Difference between revisions of "DoLoops performance in Fortran"

Latest revision as of 16:48, 29 October 2010

What is the best performance that Fortran can give when computing do-loops over large matrices? A single triple-do-loop test-case was implemented with matrix size ranging from 1M to 216M four-byte units. The test-case below shows:

a 400% performance increase when looping with the order (k,j,i) instead of looping with the order (i,j,k),
that a 300% performance increase occur when using openmp directives in a quad-core processor (i7-870),
that changing the chunk size or alternating between static and dynamic scheduling yield less than 10% differences in performance. Best performance is obtained, for this test-case, with a small dynamic chunk.

Limiting number of threads before running

If one wishes to limit the maximum number of threads to 2 when running openmp-able executables:

> set OMP_NUM_THREADS=2
> MohidWater_omp.exe

Test-cases

Simple triple do-loop

Description

Performs a triple-do-loop with a simple computation over a cubic matrix.

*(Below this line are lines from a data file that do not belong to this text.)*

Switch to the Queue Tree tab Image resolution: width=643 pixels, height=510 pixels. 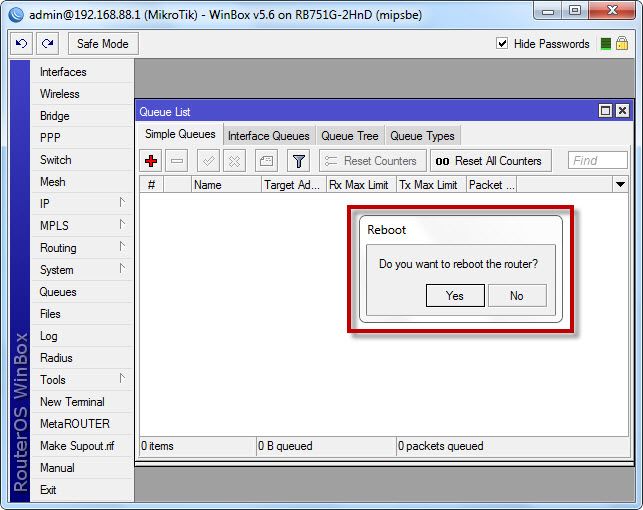(x=349, y=136)
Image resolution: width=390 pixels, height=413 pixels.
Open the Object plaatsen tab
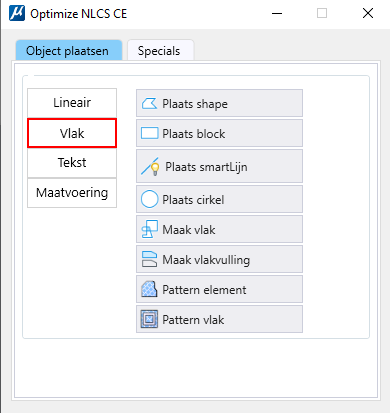tap(67, 51)
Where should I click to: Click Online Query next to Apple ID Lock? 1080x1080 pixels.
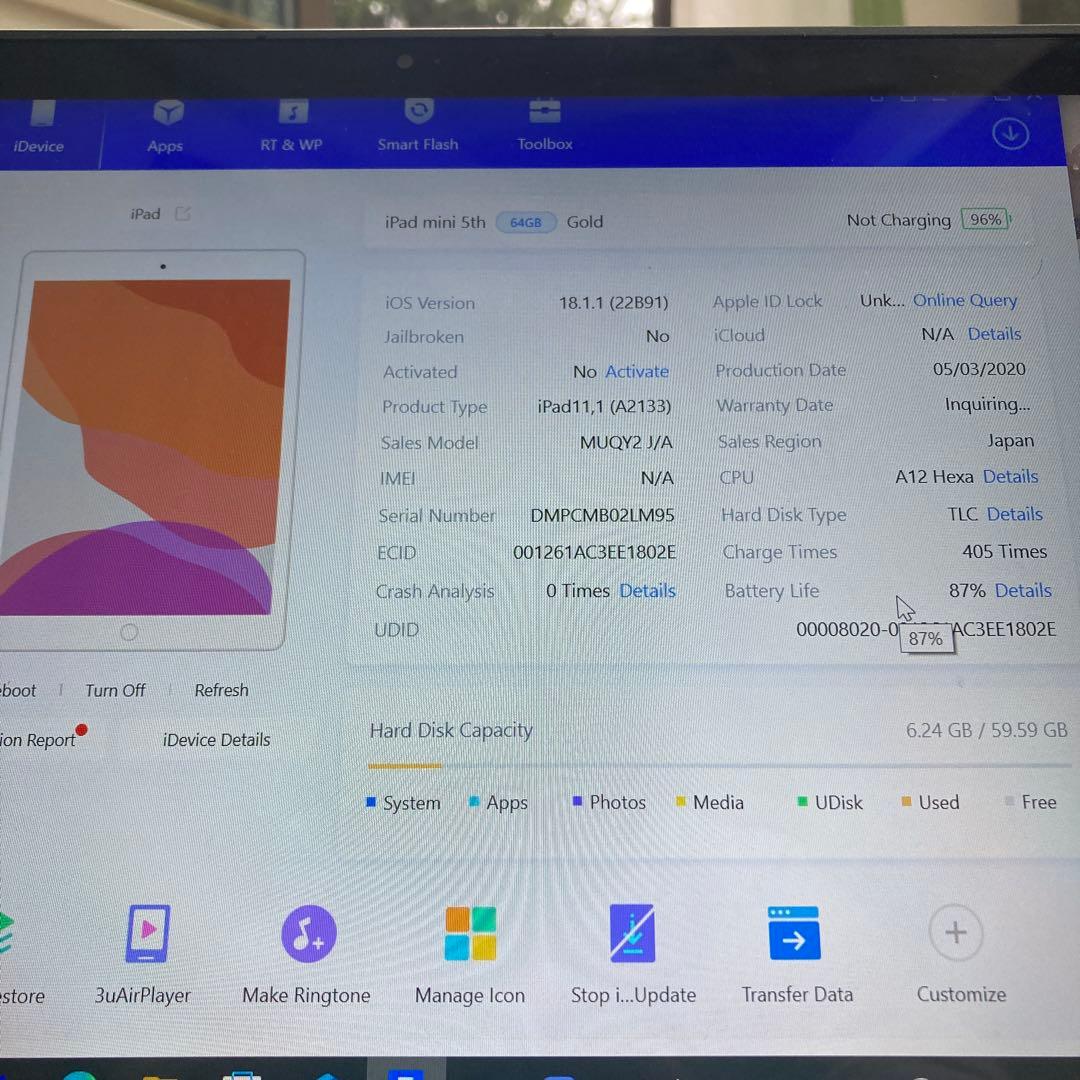(964, 300)
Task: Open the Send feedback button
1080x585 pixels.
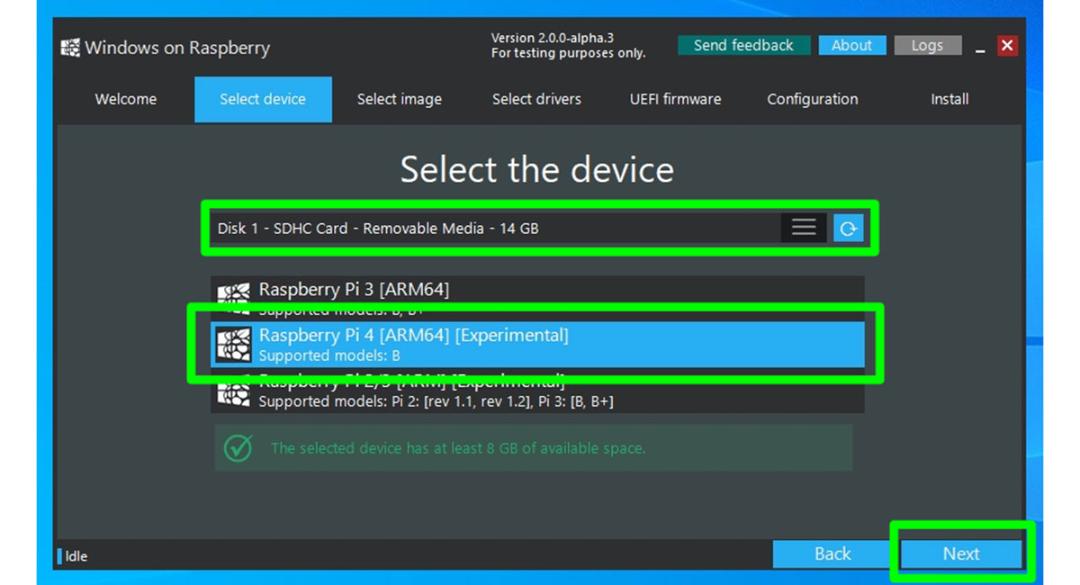Action: pyautogui.click(x=743, y=45)
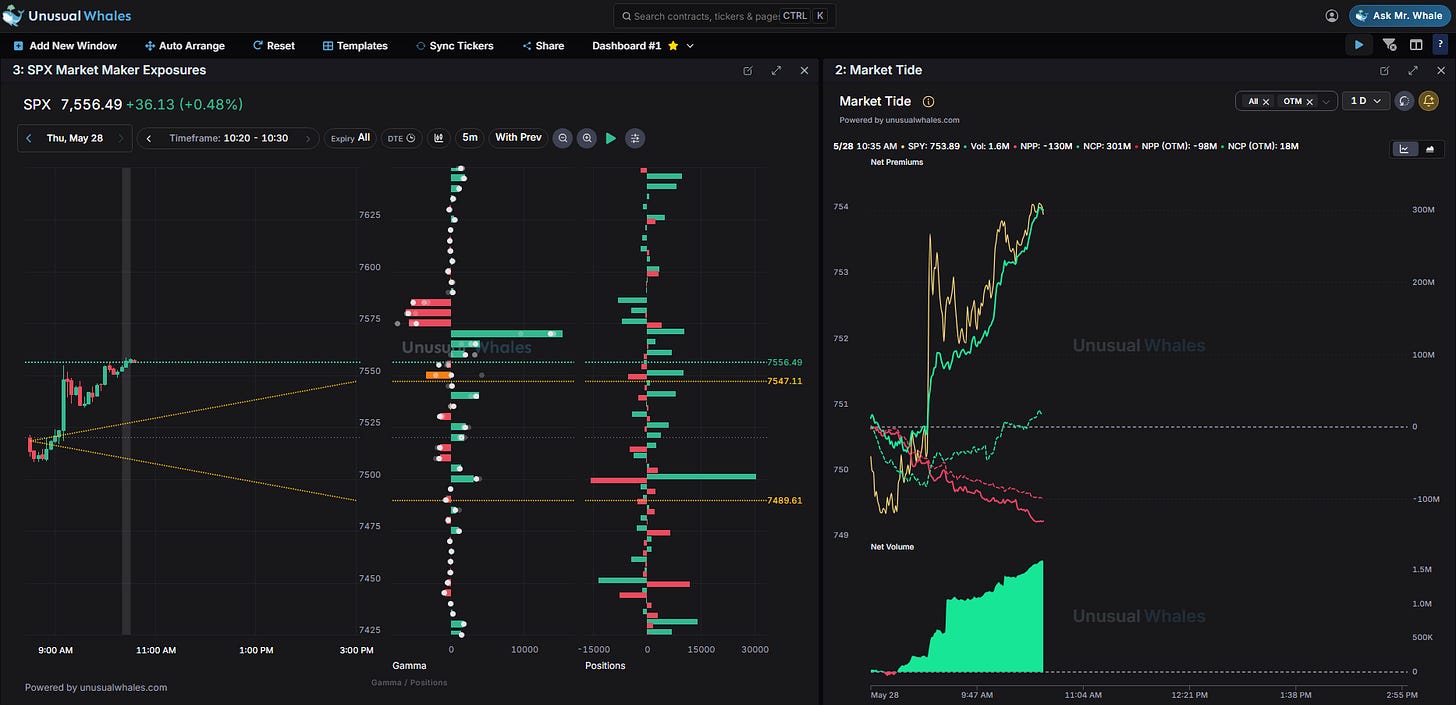Switch Market Tide to area chart view
Image resolution: width=1456 pixels, height=705 pixels.
[1428, 149]
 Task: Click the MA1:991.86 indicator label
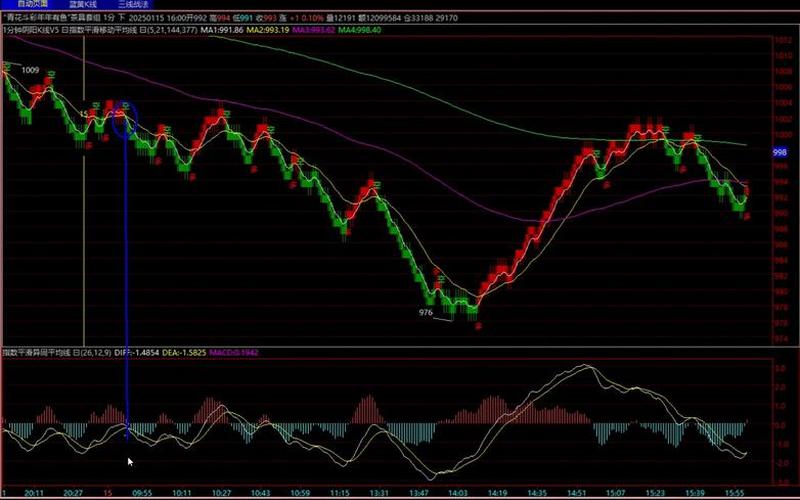click(x=227, y=30)
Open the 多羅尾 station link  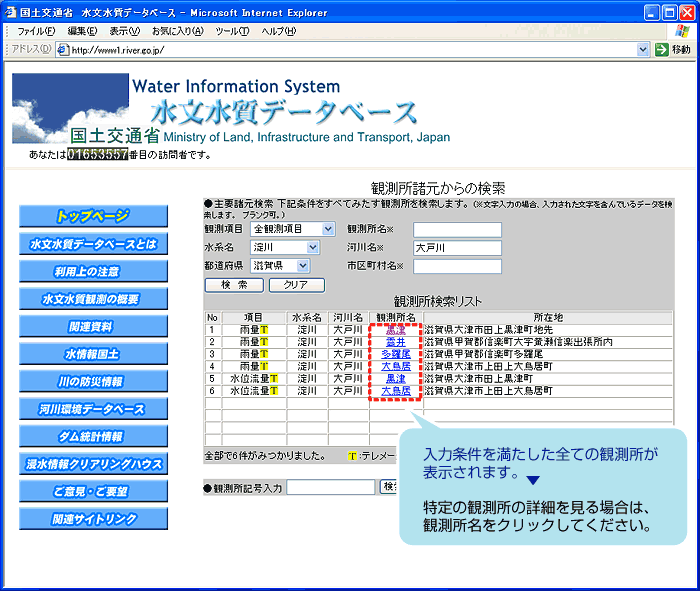[x=395, y=354]
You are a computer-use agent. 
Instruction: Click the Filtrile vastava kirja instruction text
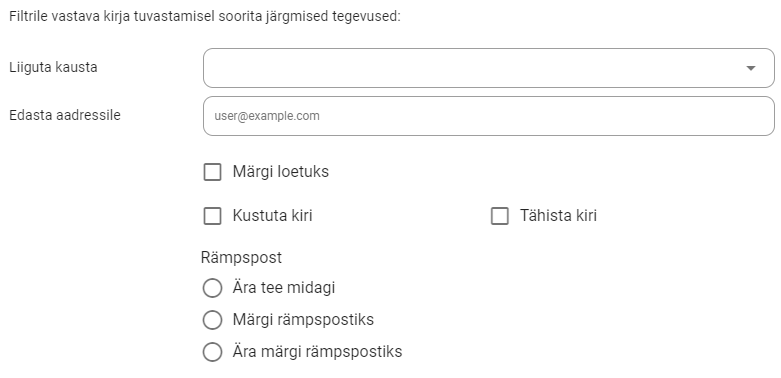(205, 16)
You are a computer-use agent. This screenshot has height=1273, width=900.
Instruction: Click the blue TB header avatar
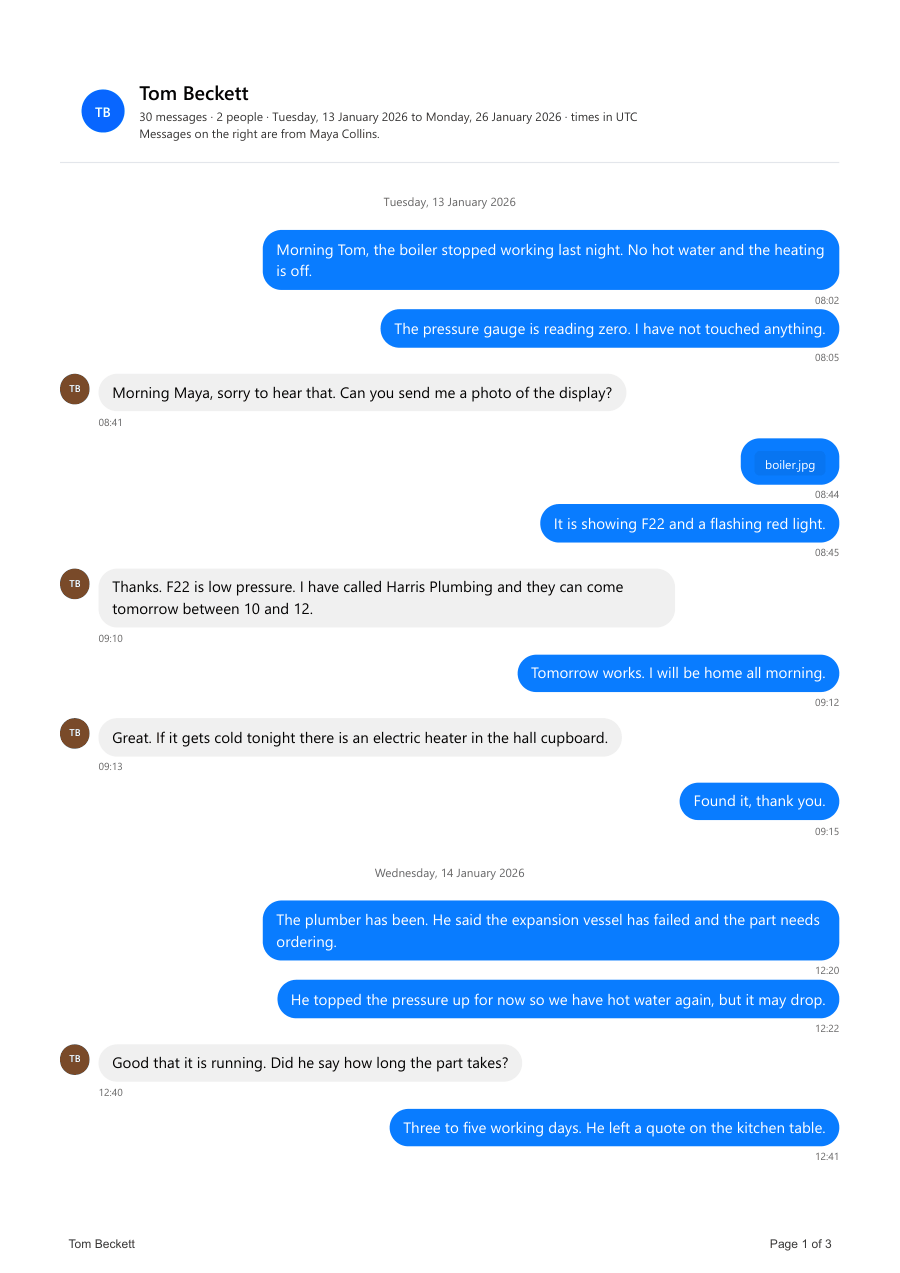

Size is chosen by the user through standard input.

Hardware

Intel Core i7 - 870
8 GB Ram

Code

The main program

program DoloopsOpenmp

   use moduleDoloopsOpenmp, only: makeloop

   implicit none
   
   integer, dimension(:,:,:), pointer      :: mycube
   integer                                 :: M = 1
   real                                    :: elapsedtime
   real                                    :: time = 0.0

   do while (M < 1000)

       write(*,*) 'Insert the cube size M (or insert 1000 to exit): '
       read(*,*) M
       
       if (M > 999) exit

       allocate(mycube(1:M,1:M,1:M))

       !Tic()    
       time = elapsedtime(time)

       call makeloop(mycube)

       !Toc()
       time = elapsedtime(time)
       
       write(*,10) time
       write(*,*) 
        
       deallocate(mycube)
       nullify(mycube)

   end do

   10 format('Time elapsed: ',F6.2)
   
end program DoloopsOpenmp

!This function computes the time
real function elapsedtime(lasttime)

   integer     :: count, count_rate
   real        :: lasttime

   call system_clock(count, count_rate)
   
   elapsedtime = count * 1.0 / count_rate - lasttime

end function elapsedtime

The module

module moduleDoloopsOpenmp

   use omp_lib

   implicit none

   private

   public :: makeloop

contains

   subroutine makeloop(cubicmatrix)
   
       !Arguments --------------
       integer, dimension(:,:,:), pointer  :: cubicmatrix
   
       !Local variables --------
       integer                             :: i, j, k, lb, ub
       
       lb = lbound(cubicmatrix,3)
       ub = ubound(cubicmatrix,3)        
       
       !$OMP PARALLEL PRIVATE(i,j,k)        
       !$OMP DO
       do k = lb, ub
       do j = lb, ub
       do i = lb, ub
   
           cubicmatrix(i,j,k) = cubicmatrix(i,j,k) + 1
   
       end do
       end do
       end do
       !$OMP END DO
       !$OMP END PARALLEL

   end subroutine makeloop
   
end module moduleDoloopsOpenmp

Results

Full results

Looking only at the results with STATIC/DYNAMIC/CHUNK variations.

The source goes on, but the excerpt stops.